For deeper issues: .explain(mode="extended") on the query, compare the analyzed plan to the optimized plan, and check the physical plan for the specific operators that are expensive.
A pragmatic rollout
For a team new to Spark, an order that usually works:
- Get a managed Spark environment (Databricks, EMR Serverless, Glue, Dataproc). Do not start by building a YARN cluster.
- Write DataFrame code. Stay out of RDDs. Treat UDFs as a last resort; use pandas UDFs when you need them.
- Partition your data. At the lake level (Parquet partitioning) and at the Spark shuffle level (AQE does most of this).

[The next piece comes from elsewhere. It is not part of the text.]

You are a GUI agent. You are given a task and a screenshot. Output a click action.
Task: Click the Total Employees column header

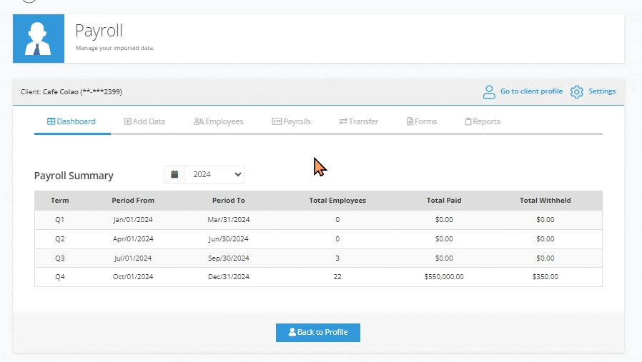point(337,201)
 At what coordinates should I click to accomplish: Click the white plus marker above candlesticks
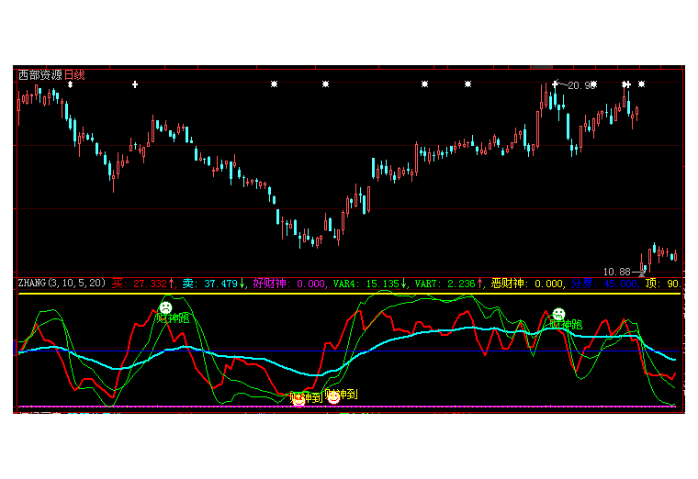pos(135,84)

- Use Delta Lake or Iceberg for anything that needs updates, schema evolution, or time travel. Plain Parquet is fine for write-once pipelines.
- Instrument everything. History Server, metrics sink, job-level ownership tags.
- Migrate heavy batch jobs first, then anything ad-hoc. Don’t migrate things that fit on a single node unless you need unified tooling — DuckDB will serve you better.
Spark rewards investment. The first week feels heavy — the Spark UI is dense, the knobs are many, and the error messages can be brutal. But every hour spent understanding the execution model, the optimizer, and the shuffle pays off for years. Distributed computation is not going away, and Spark remains the best all-round tool in that space.